Currently, there is a discussion amongst my old school days people. One guy (we are Facebook friends and I have no idea who he is, maybe my sister knew him?, but he is funny and that's good enough for me) asked, Is it, "You are a real turd!" or "You are a real terd!"? I get confused.
Others weighed in with various comments, such as, It's "i" before "e" except after "c", LOL. A girl named Harvin decided to focus on contractions, All right, you ready for this?, says she. You're a real turd or terd. She said, Interesting post sir. He responded referring to her as Miss Hansen (Miss Harvin/Hansen, take your pick, relays it's a good thing she's going to be a school teacher someday). But no one concluded whether it was terd or turd.
Until. Until Betty DuRant, a middle school teacher to be reckoned with, weighed in with the shortest possible reply. u.
Somehow, I can just hear her saying that in English class right this second.
So, another guy writes in that it's been 30 years since he sat in Mrs. DuRant's classroom and that this was the highlight of day, no, make that the best thing that's happened all week, and that Mrs. D was the greatest yet and he was laughing hysterically just like when he was 13 and she wasn't retired, it didn't matter. And she was the coolest teacher ever. She was. She "had" it.
Meanwhile, a guy gives his two cents, Does it matter?
Original guy says, It does to someone!!
Mrs. D posts, me!
Well, this reminded me of my own turd story. When I was a fair young maiden, my family, including yours truly, was sitting on the porch watching TV. I called my brother a turd. He surely provoked me and "turd" seemed the appropriate classification of him for the moment. Of course, I didn't even know what a turd was. But Michael started yelping, She called me a rabbit poo-poo!, she called me a rabbit poo-poo!
OOPS! Now I knew I was in Trouble.

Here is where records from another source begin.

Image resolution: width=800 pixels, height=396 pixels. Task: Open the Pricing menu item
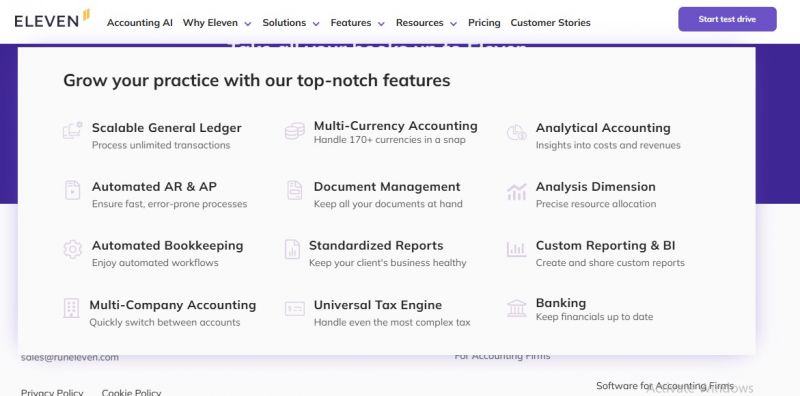pos(484,23)
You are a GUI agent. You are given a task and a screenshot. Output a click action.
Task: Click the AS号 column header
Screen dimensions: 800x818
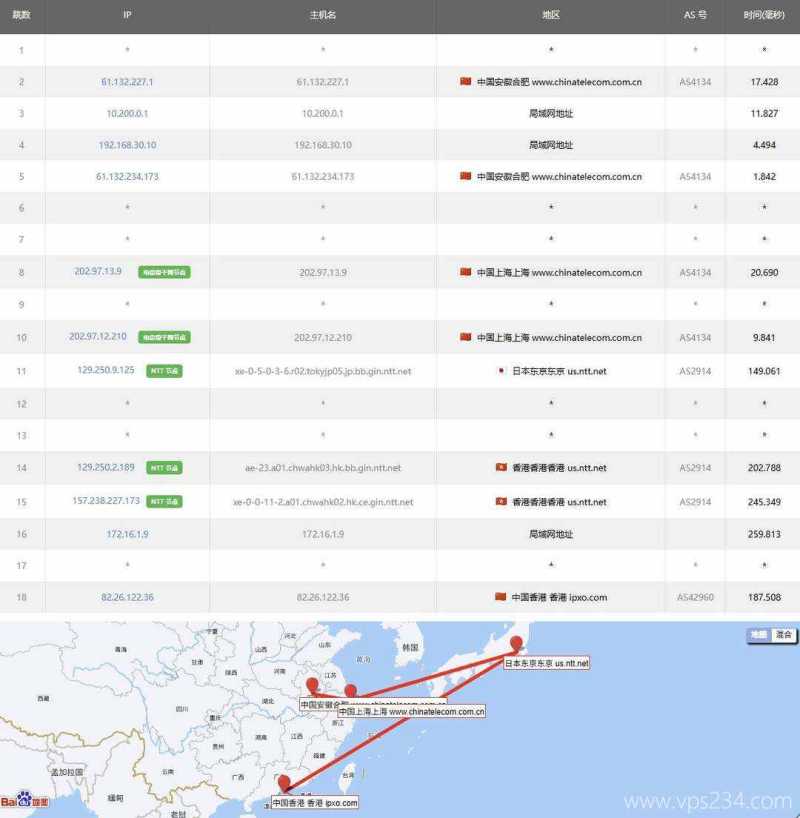pyautogui.click(x=693, y=16)
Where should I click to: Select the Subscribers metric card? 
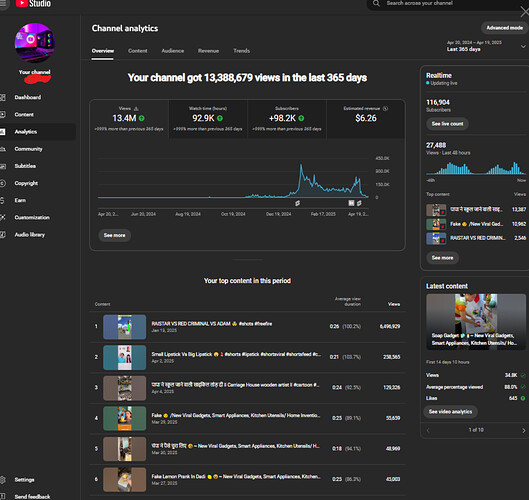pos(287,119)
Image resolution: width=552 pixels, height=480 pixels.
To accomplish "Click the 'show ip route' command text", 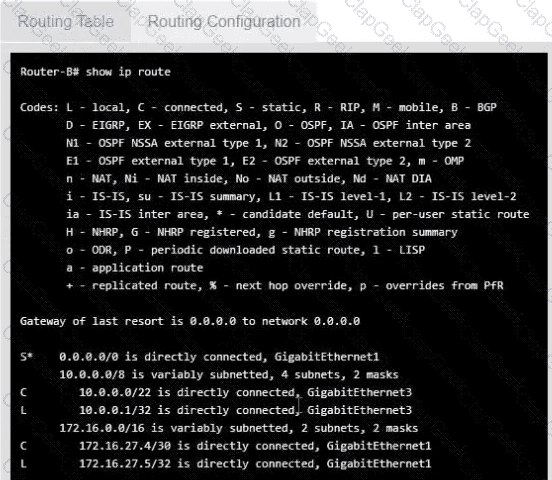I will [x=128, y=72].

You mean a turd was a rabbit poo-poo?!?!? My parents were scandalized, totally. I defended my poor hapless self, I didn't know what a turd was, HONEST! You know, it was one of those stray words that somehow took up residence in a back room of my brain labeled, Words-you've-heard-and-don't-know-what-they-mean-but-might-come-in-handy-one-day.

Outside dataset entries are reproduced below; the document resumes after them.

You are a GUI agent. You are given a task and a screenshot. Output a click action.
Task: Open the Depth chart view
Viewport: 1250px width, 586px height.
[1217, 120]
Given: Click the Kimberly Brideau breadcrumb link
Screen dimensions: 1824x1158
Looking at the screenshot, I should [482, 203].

No one believed my story. They figured if I called someone a turd, I knew what I was talking about and meant it.
Once my brother flung a booger in the hot pink, pale pink and white shag rug in my sister's and my bedroom. He was told to find it (not by my sister or me). I think I all ready told you that story.
Well, I just thought I would give the most edifying blog I've ever written a little more pizazz, with the booger story.

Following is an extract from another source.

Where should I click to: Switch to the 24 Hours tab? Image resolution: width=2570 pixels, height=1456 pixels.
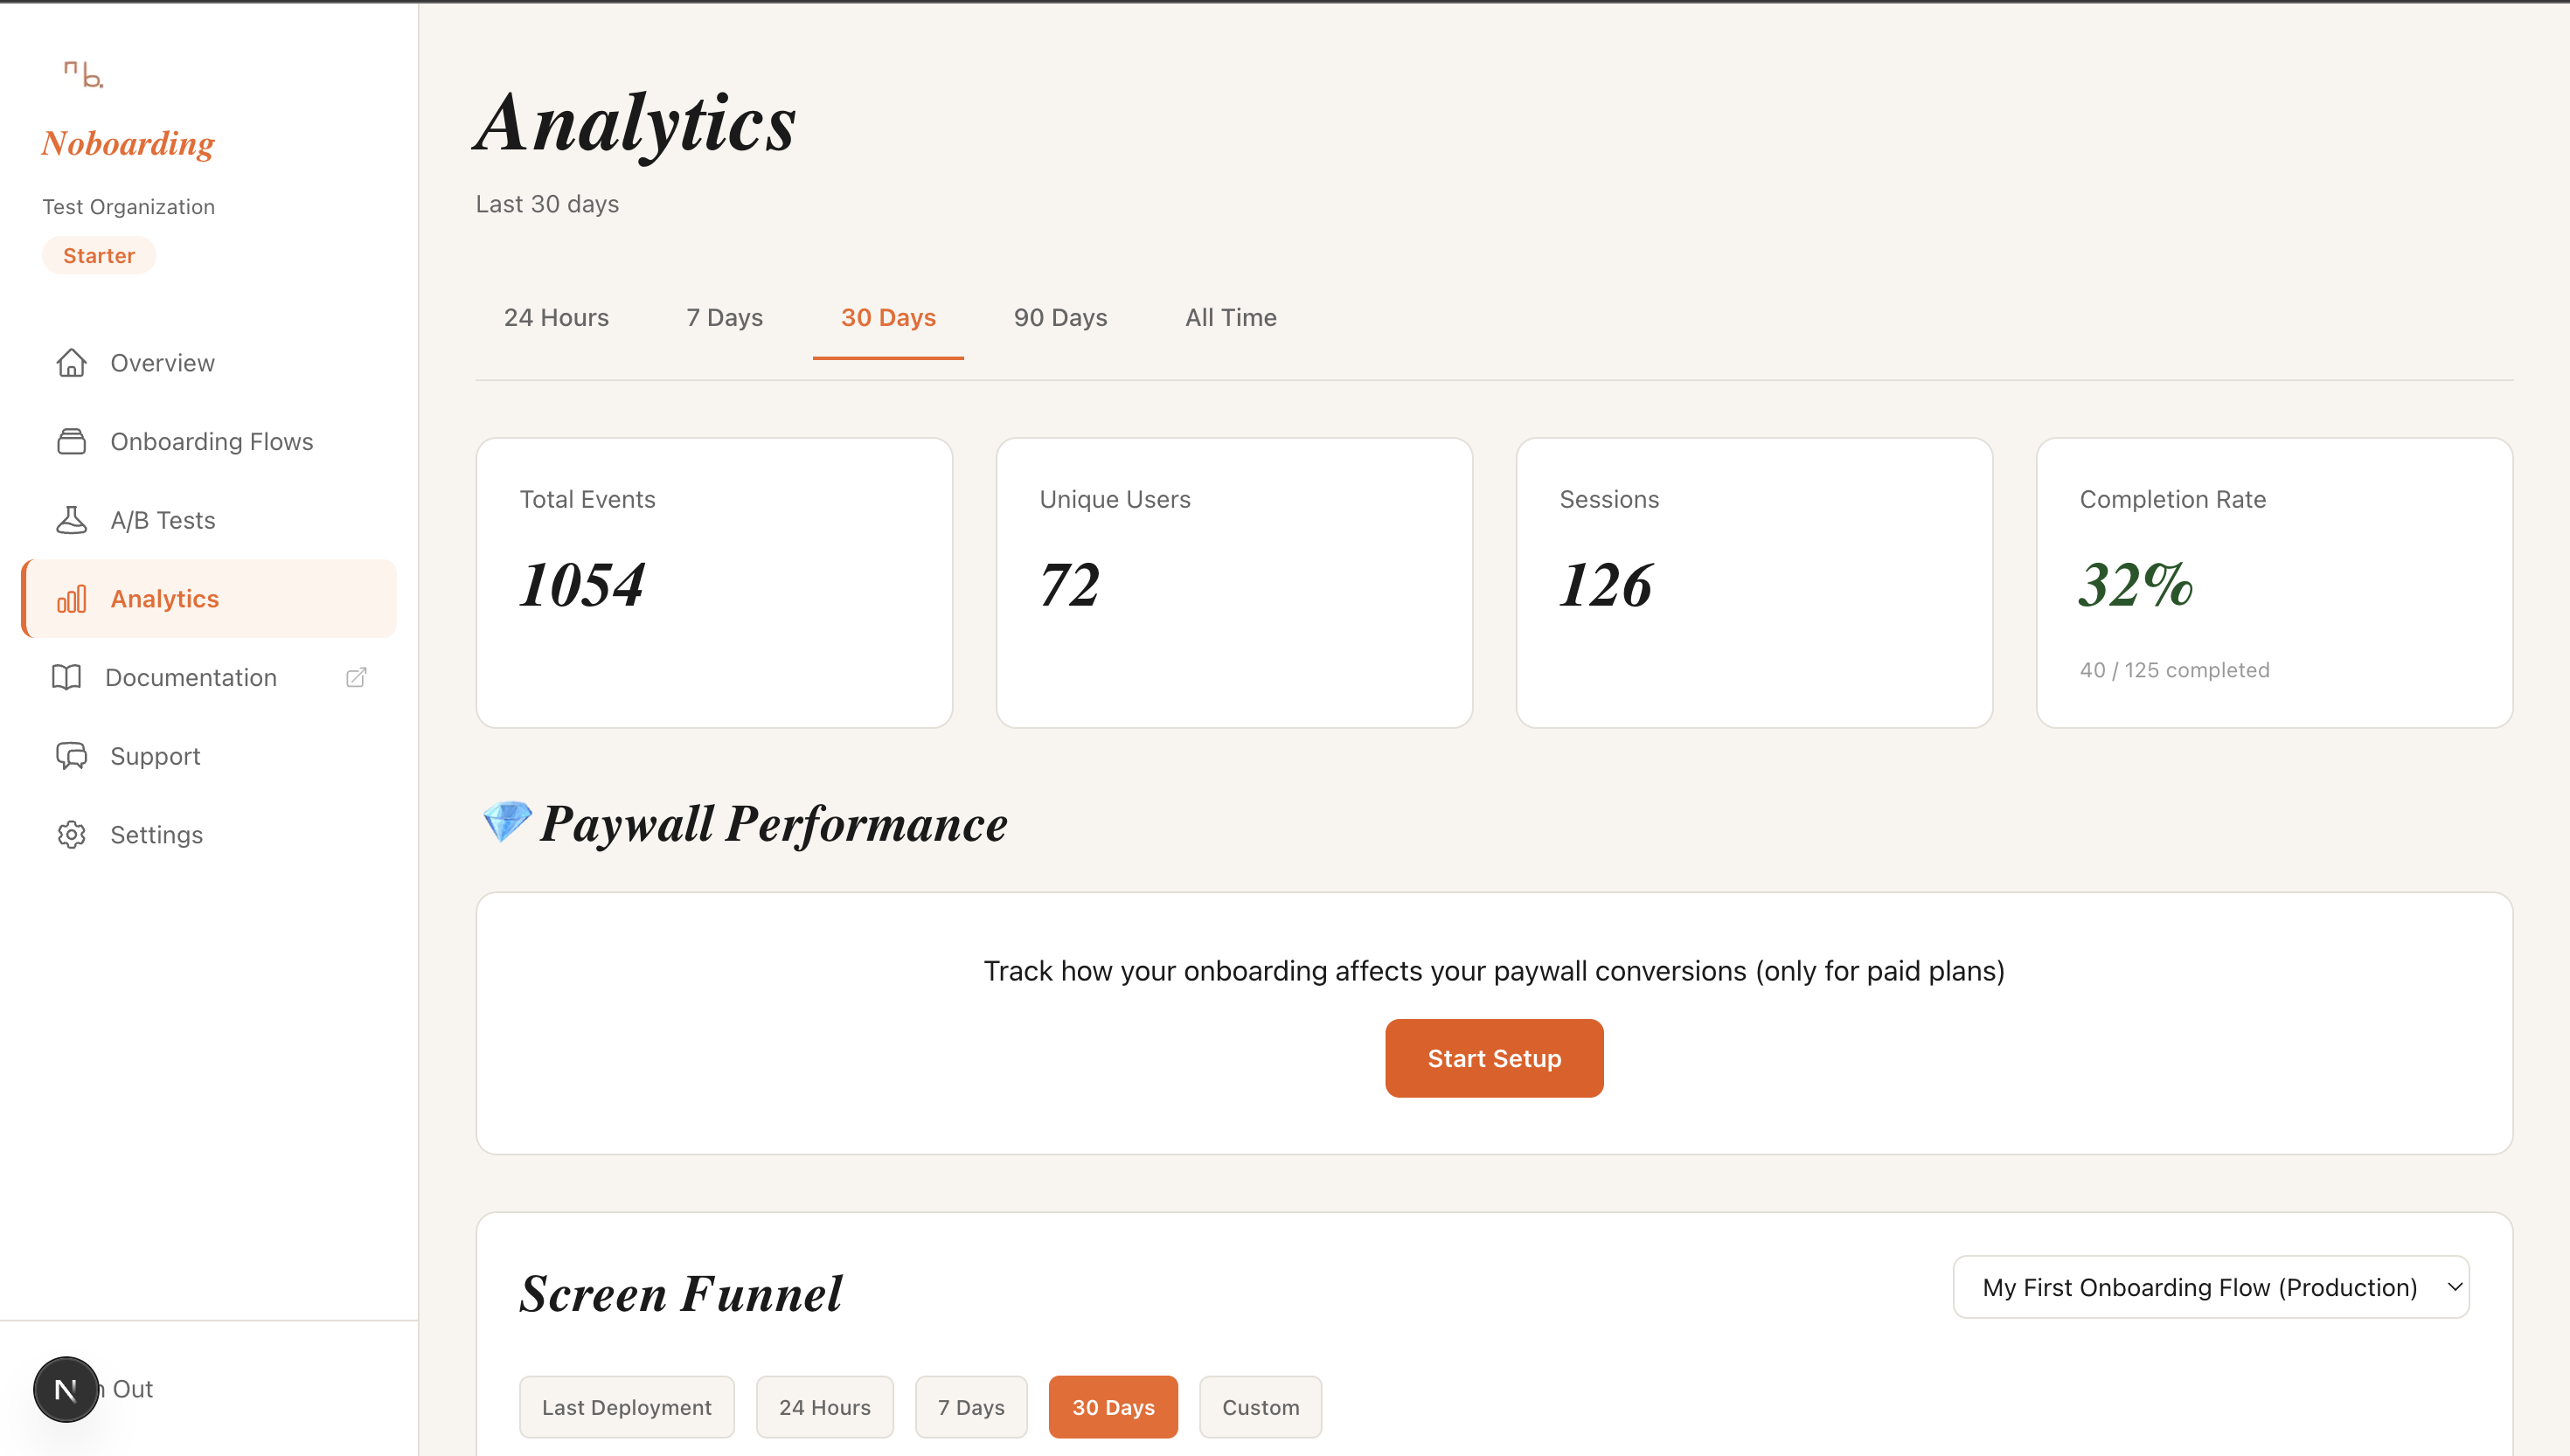[556, 317]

BTW, I kind of jumbled up the terd/turd story and omitted less discreet parts, hehe. I ask myself, Does it matter that I got the story out of order and declined to convey the vulgar parts? The answer is, no, not to anyone, especially not me. Especially not me because I am currently sick to my stomach after eating chocolate chip gelato, lemon cake with rich frosting and white chocolate shavings and zucihhini (you know, that long green vegetable that looks like a cucumber) bread smeared with butter. Also, seafood bisque, salad and sandwich for lunch and Williams-Sonoma white bean soup and red pepper tapenade on grilled toast for dinner. And half a banana for breakfast. I think I'm pushing for 500 pounds by the time I'm 50. At this rate, no problema.